Ruppert, our primary landscaping contractor, has donated a very nice Armstrong Maple as the memorial tree for our departed arborist Harper Griswold. The tree, with a suitable plaque, will hopefully be placed near the front of campus before the April Festival.

Of special interest are two assessments being done on campus. One is for a major upgrade of the Lake Charles area. The second is for contract maintenance along the Nature Trail itself. We greatly look forward to these improvements.

The next meeting of the NTC will be at 10:00 a.m. on Wednesday, February 21, 2018 in the Cross Creek Crafts room. Please join us if interested.

Nature Trail Committee Update

Nature Trail Committee Update

Our biggest item of interest is that our Committee has voted to rename and expand Wildflower Day. The event will now be called the Charlestown Nature Festival, and it will still be held in April, this time on Thursday, April 26, 2018, just after Earth Day. The event has been renamed not only because we are seeing fewer wildflowers along the Nature Trail, but also because we want to expand its perspective. Fully two dozen campus and outside organizations will be invited to participate with this Committee in the broadened springtime festival, which will be “Celebrating Charlestown’s Natural Environment”.
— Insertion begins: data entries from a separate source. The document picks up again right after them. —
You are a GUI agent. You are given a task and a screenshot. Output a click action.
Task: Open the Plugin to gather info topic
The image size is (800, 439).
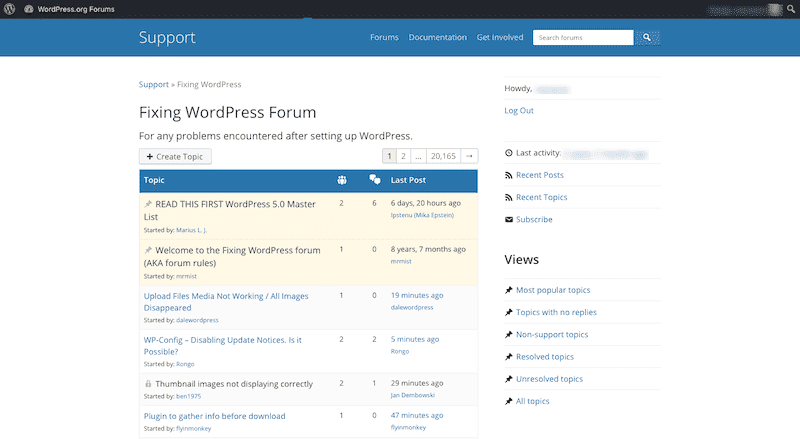(214, 416)
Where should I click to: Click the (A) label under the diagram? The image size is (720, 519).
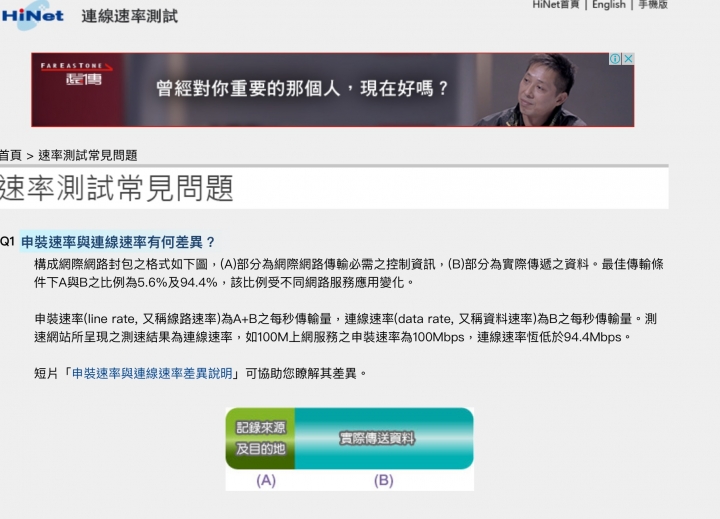(x=266, y=480)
Maintenance improvements have been made on the Nature Trail, and more shade-tolerant native perennials have been planted on the hillside below the St. Charles building, in hopes of stabilizing the erosion in that area. Olaf the Troll, who was stolen from his lair in the hillside spring near the Trail last year just before Wildflower Day, is being replaced. But he will not be positioned until spring, so he won’t have to weather the ravages of winter. The gardens associated with the Nature Trail Committee are now all bedded down for the winter. New wildflower and tree signs are being ordered to replace the old ones which are in disrepair. The new signs will be in place before the spring Nature Festival. A Birder Group, yet to be officially named, is forming with support from the NTC. Anyone interested should contact Rick Jones at 410-314-9014.

Last summer we lost one of our founding members, resident arborist Harper Griswold. He is truly missed, and a memorial tree is planned on campus in order to celebrate his time with us.

The next meeting of our Committee will be at 10:00 a.m. on Wednesday, December 20, 2017 in the Cross Creek Crafts room. Please join us if interested.